After a trial in the circuit court the case was appealed to the Kansas City Court of Appeals where it was heard and decided and the opinion of the court promulgated. Then application for certiorari was made to this court on the ground that the Kansas City Court of Appeals had no jurisdiction of the case because title to real estate is involved and our writ issued.

[1] If title to real estate is involved, then this court has exclusive jurisdiction of this suit on appeal under Article VI, Section 12 of the Constitution of Missouri. Such being the case no act of the parties either by agreement or estoppel can confer jurisdiction on the Court of Appeals. [Klingelhoefer v. Smith,171 Mo. 455, 71 S.W. 1008.] [2] Certiorari is the proper remedy to confine an appellate court within the limits of its constitutional and legal authority. [Art. VI, Sec. 3, Const. of Mo., and Sec. 8 of the Amendment of 1884; State ex rel. Aquamsi Land Co. v. Hostetter, 336 Mo. 391, 79 S.W.2d 463, and cases therein cited.]

[3] At the outset of our determination of the jurisdiction of this case we are met by the contention of respondents that our search for jurisdictional factors is limited to the opinion only of the Kansas City Court of Appeals. It is the rule that in a proceeding in certiorari where our writ is sought on the ground that a decision of one of the Courts of Appeals conflicts with our latest previous ruling, we would be so limited to the opinion and to such pleadings and documents as are referred to therein and made in part a basis of the decision. The reason for such rule is that the use of the writ for that purpose is not only to confine a Court of Appeals within a ruling previously announced by this court but also chiefly to maintain harmony of decision as expressed in the opinions of all of the appellate courts of this State. [State ex rel. Dunham v. Ellison, 278 Mo. 649, 213 S.W. 459; State ex rel. McNulty v. Ellison, 278 Mo. 42, 210 S.W. 881.]

This proceeding in certiorari, as we have pointed out, is for the purpose of ascertaining whether the Court of Appeals had jurisdiction to decide this particular case. The entire record is before us for examination. [State ex rel. Kennedy v. Remmers,340 Mo. 126, 101 S.W.2d 70.] *18

[4] The question whether title to real estate is involved in a case has been discussed at length in Nettleton Bank v. Estate of McGaughey, 318 Mo. 948, 2 S.W.2d 771, which reviews many of our decisions on the subject. There the rule was declared that where the judgment sought or rendered would take title from one litigant and give it to another, title would be involved within the meaning of the Constitution and jurisdiction of the case would be vested in this court. This rule has been approved in Tucker v. Burford, 337 Mo. 1073, 88 S.W.2d 144, in Ballenger v. Windes, 338 Mo. 1039, 93 S.W.2d 882, and in Gibbany v. Walker, 342 Mo. 156, 113 S.W.2d 792.

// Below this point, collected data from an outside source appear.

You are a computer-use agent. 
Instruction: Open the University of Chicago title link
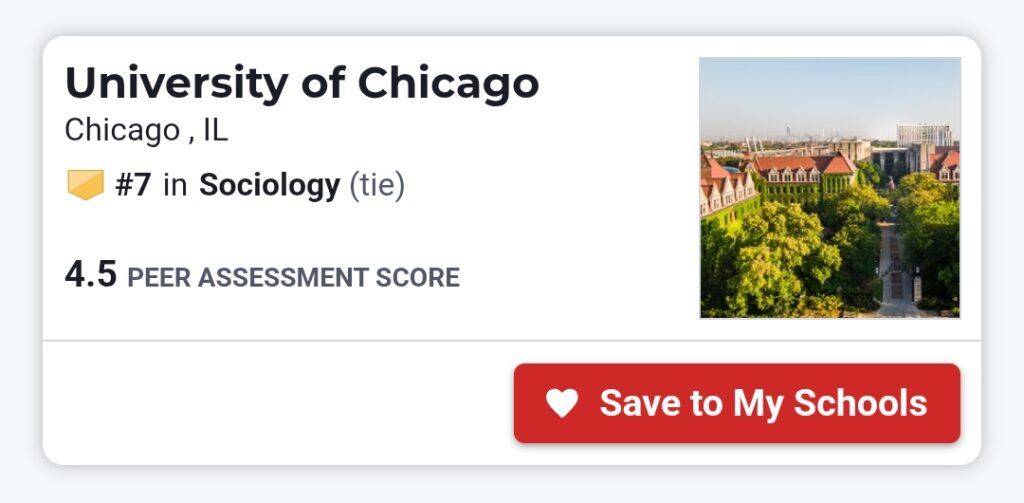(302, 84)
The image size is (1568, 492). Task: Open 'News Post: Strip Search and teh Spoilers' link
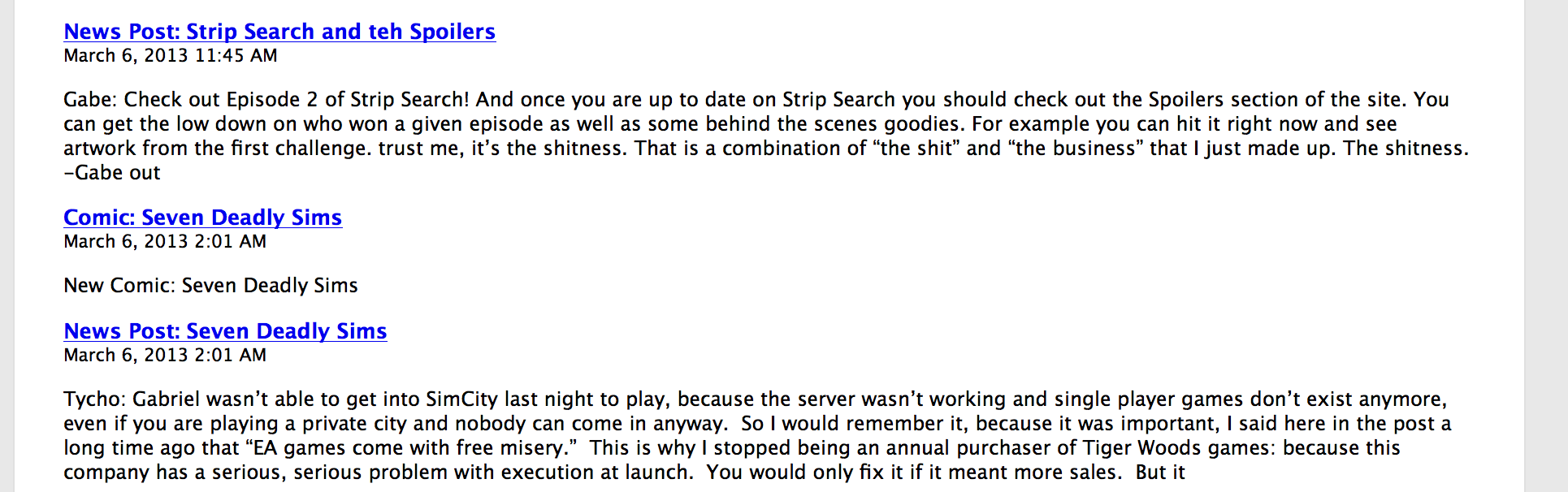279,32

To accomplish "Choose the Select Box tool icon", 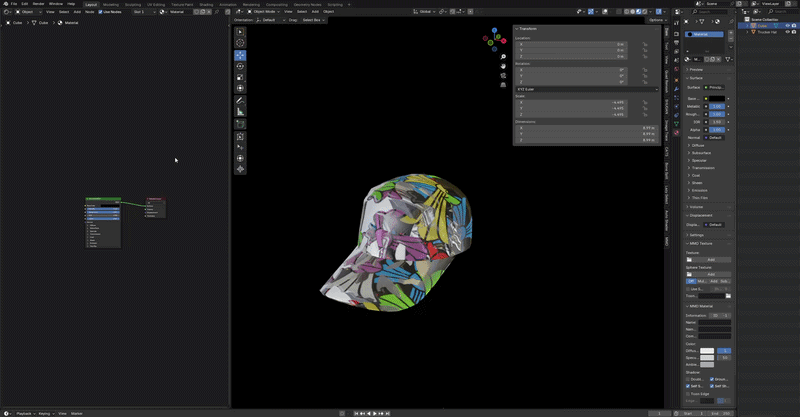I will (x=240, y=32).
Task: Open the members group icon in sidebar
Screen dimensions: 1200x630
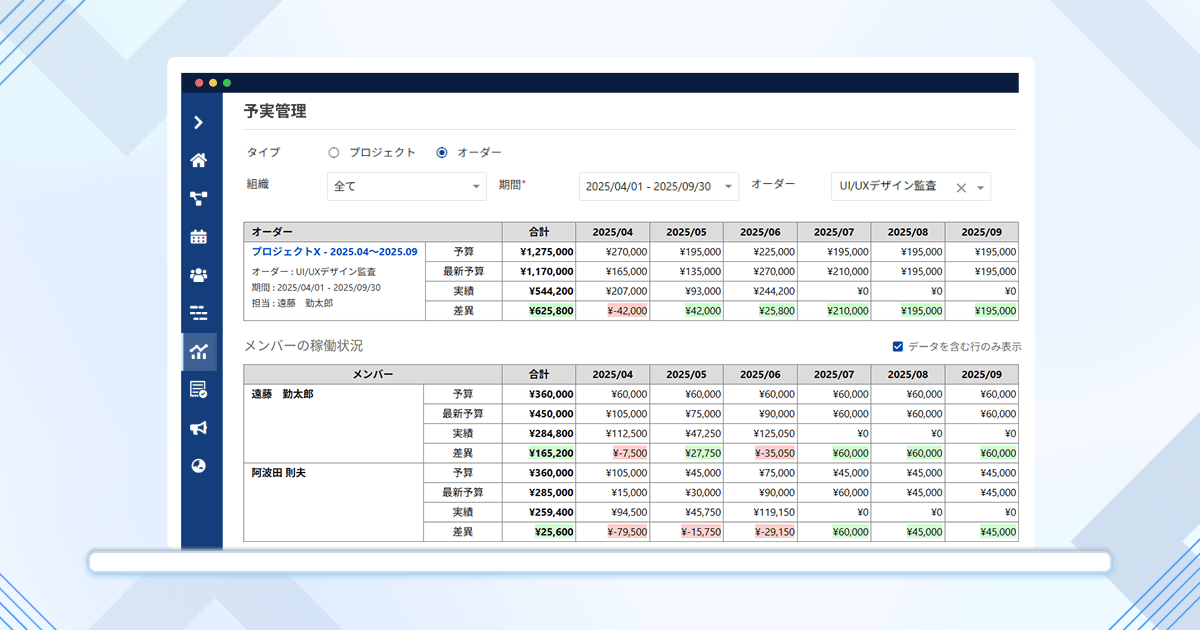Action: pyautogui.click(x=198, y=275)
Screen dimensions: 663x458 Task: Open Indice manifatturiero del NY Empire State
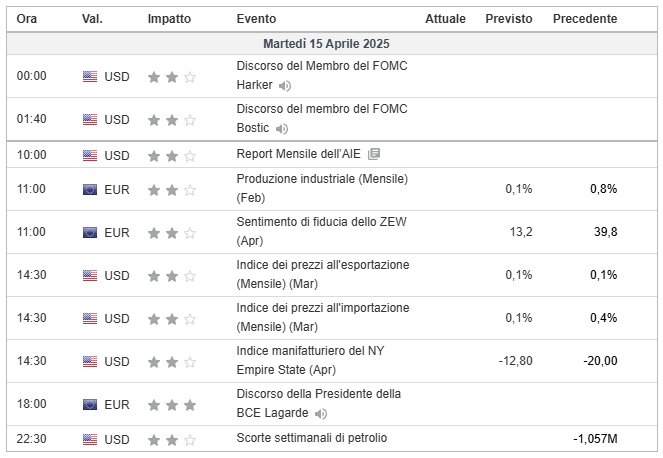(310, 360)
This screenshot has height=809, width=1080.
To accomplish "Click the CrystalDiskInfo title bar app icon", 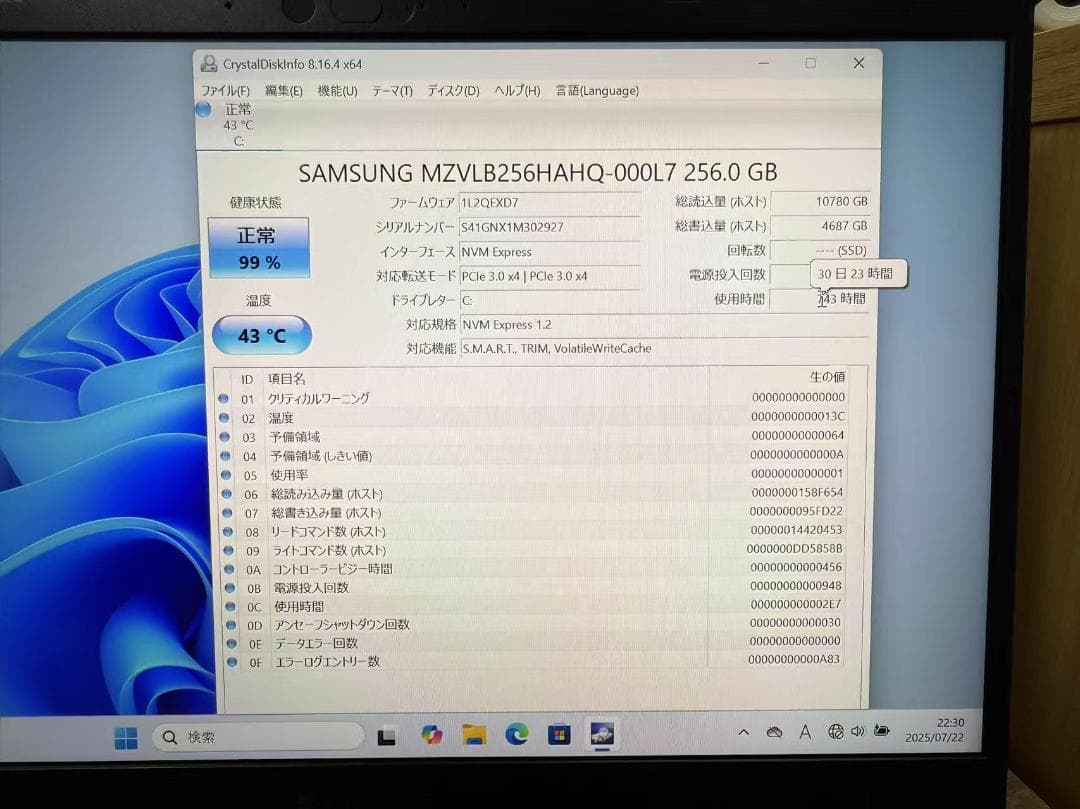I will click(208, 63).
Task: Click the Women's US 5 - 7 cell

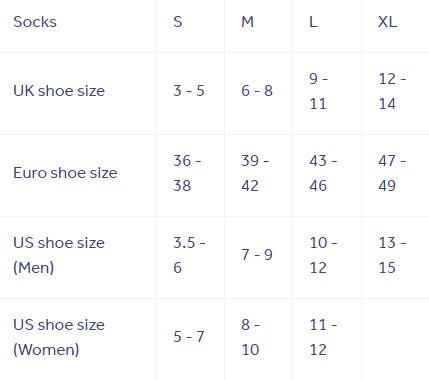Action: click(x=189, y=337)
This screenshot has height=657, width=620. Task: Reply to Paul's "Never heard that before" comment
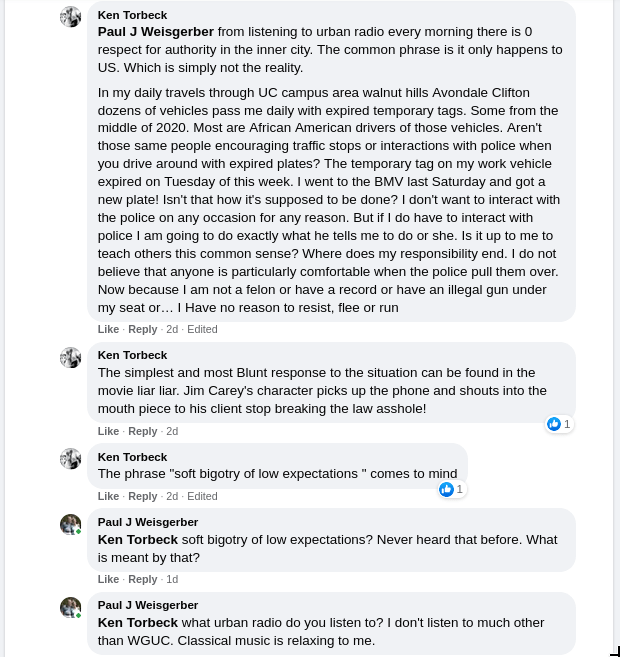[x=143, y=579]
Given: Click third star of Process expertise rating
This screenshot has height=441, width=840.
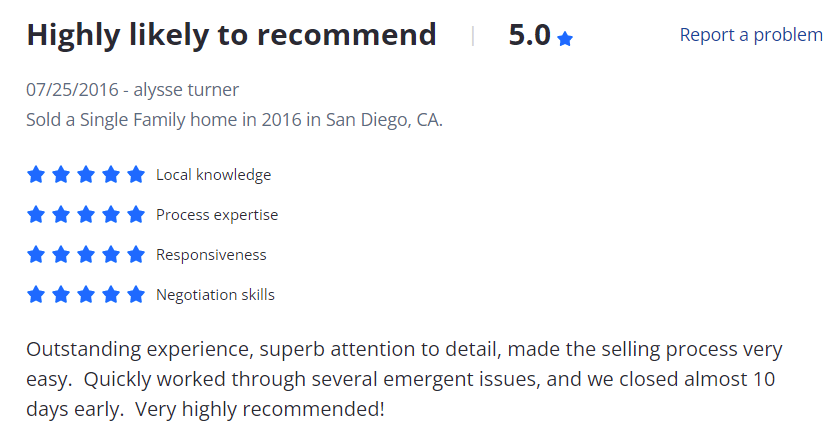Looking at the screenshot, I should click(x=86, y=214).
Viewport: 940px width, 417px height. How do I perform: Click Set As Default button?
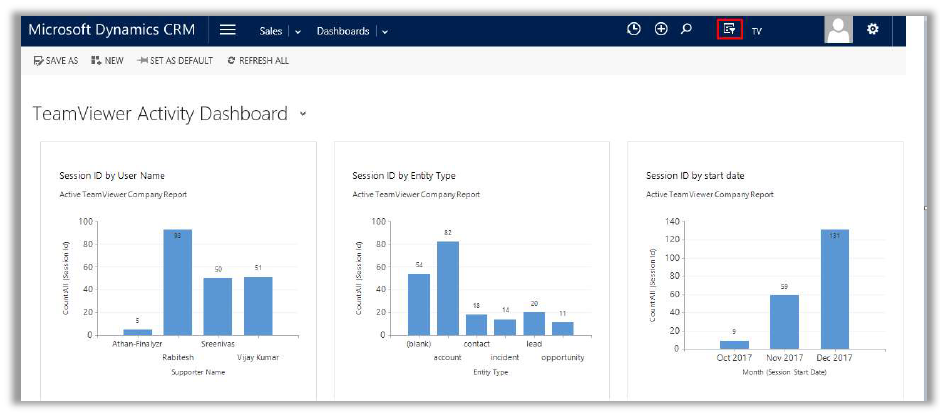pos(175,61)
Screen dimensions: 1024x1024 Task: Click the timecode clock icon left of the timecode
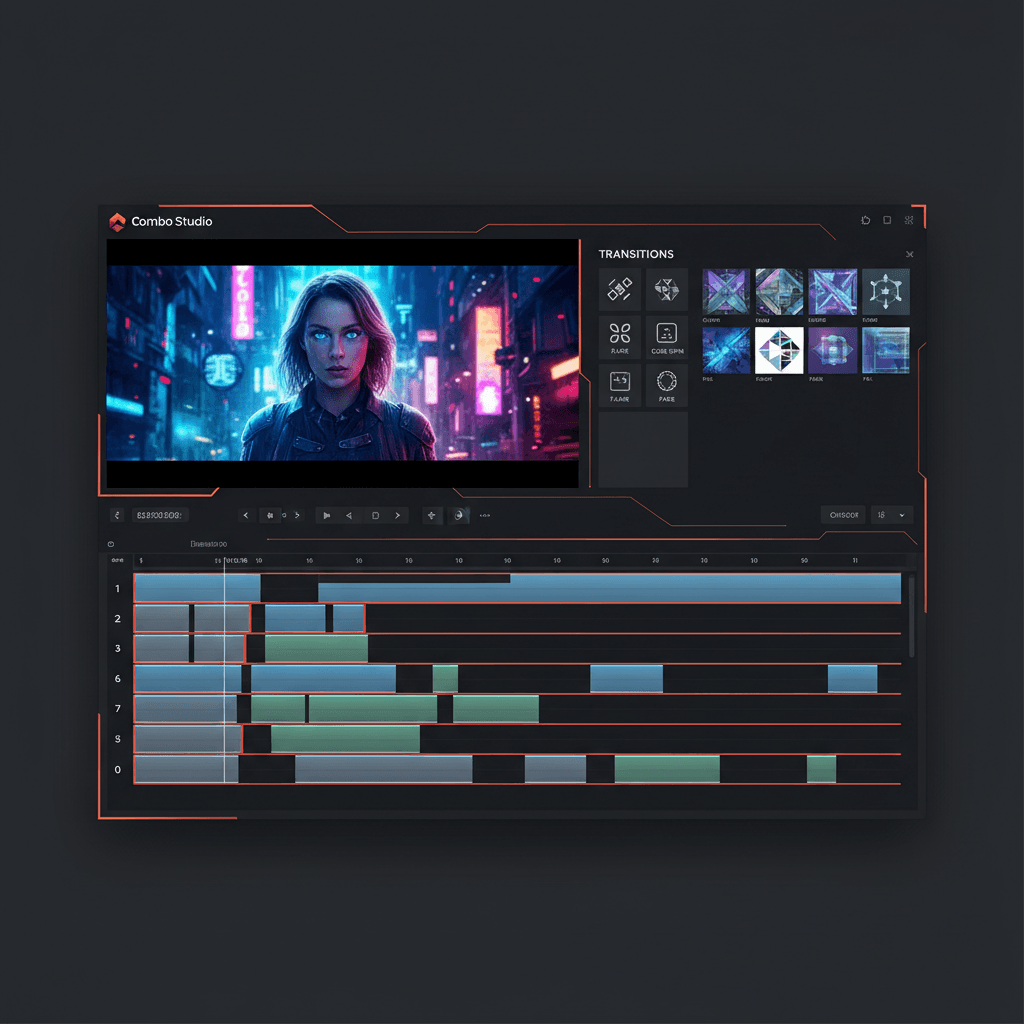(117, 515)
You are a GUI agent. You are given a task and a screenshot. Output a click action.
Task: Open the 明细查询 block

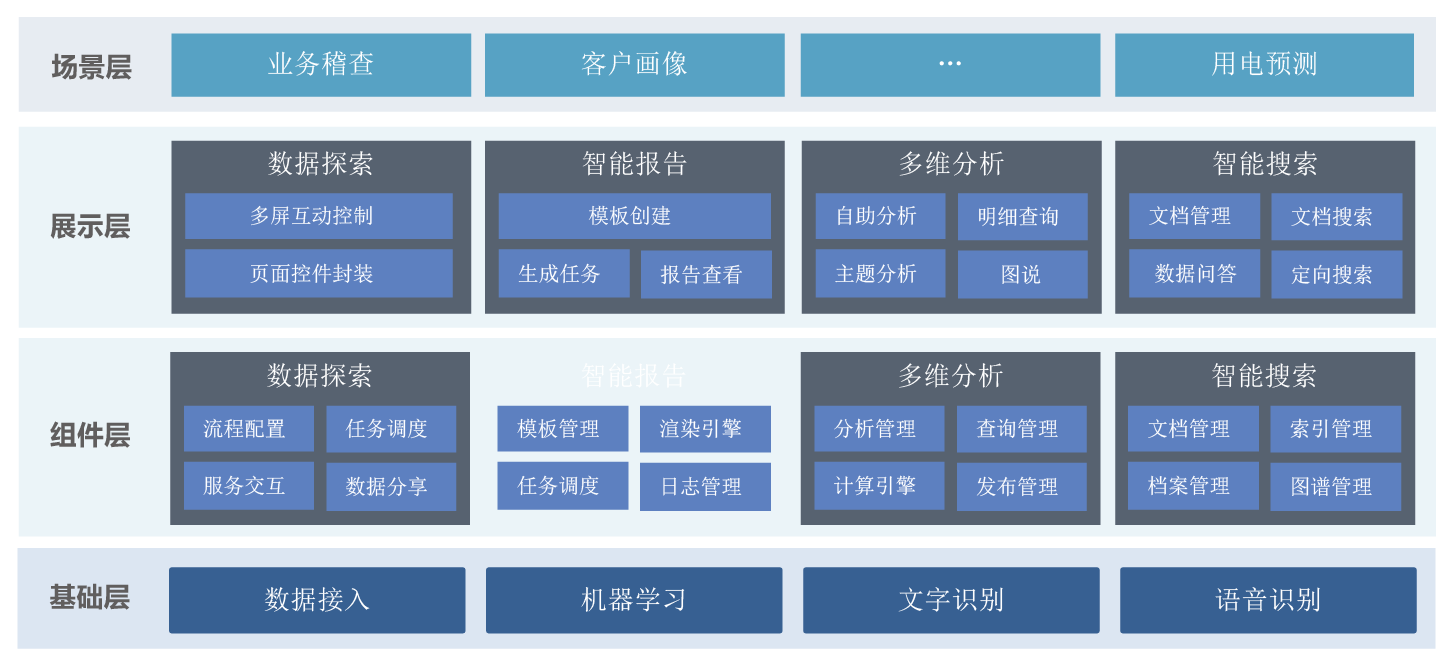tap(1022, 217)
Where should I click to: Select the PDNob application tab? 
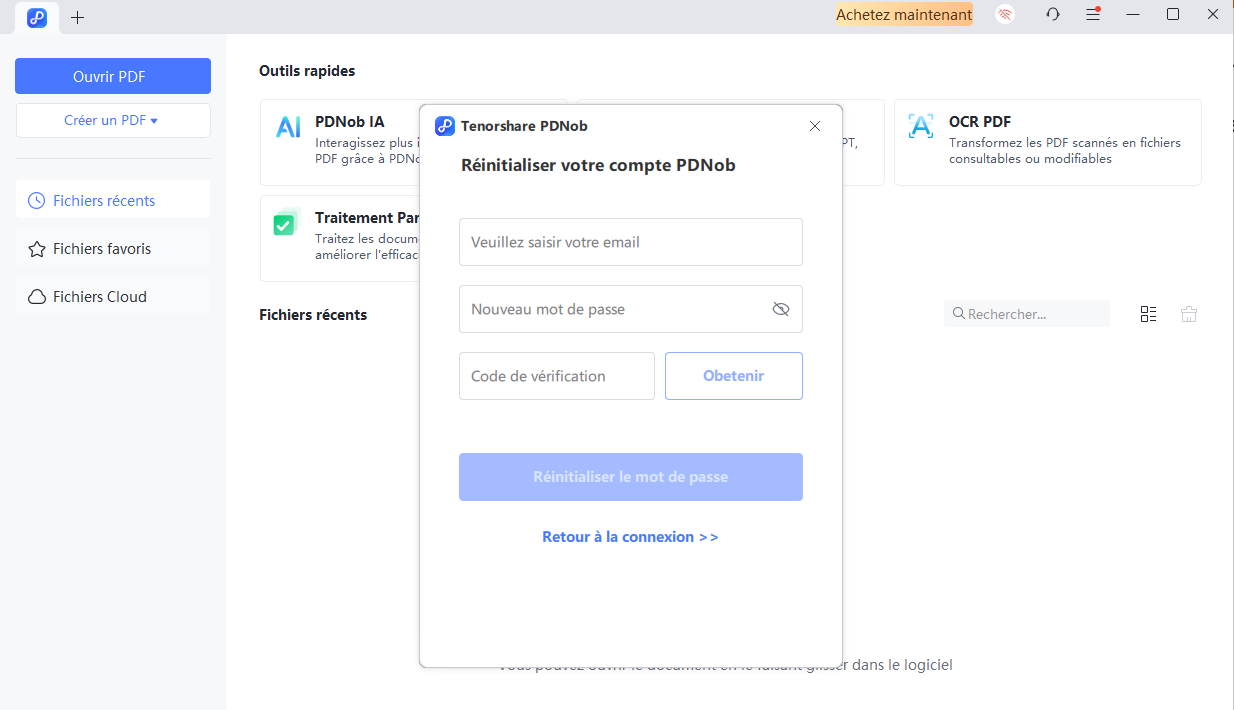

Furthermore, we have held that the contest of a will devising realty is within the exclusive appellate jurisdiction of this court as involving title to real estate. In Proffer v. Proffer,342 Mo. 184, 114 S.W.2d 1035, this court said: "The cases are numerous that a suit to set aside a deed involves title to real estate, and we can perceive no difference in reason and principle, so far as concerns the question of title, in a suit to set aside a deed that conveys real estate, and a suit to set aside a will that devises real estate."

[5] In the instant case plaintiffs seek to set aside the 1936 will because the testator had no authority to make it. This will which by its terms devised real estate was duly probated. The judgment admitting it to probate operated to transfer title to the real estate devised to the parties named in the will. [Rodney v. Landau, 104 Mo. 251, 15 S.W. 962.] The will is a muniment of title which plaintiffs, by this action, seek to avoid so as to annul the interest of defendants and to vest title in themselves. The petition explicitly seeks a judgment barring the defendants from claiming title and vesting title to the real estate in the plaintiffs. Jurisdiction of this case therefore is exclusively in this court on appeal. As our writ has brought the record here, we shall retain the case for argument and decision on the merits.

The opinion and judgment of the Kansas City Court of Appeals should be quashed. It is so ordered. All concur.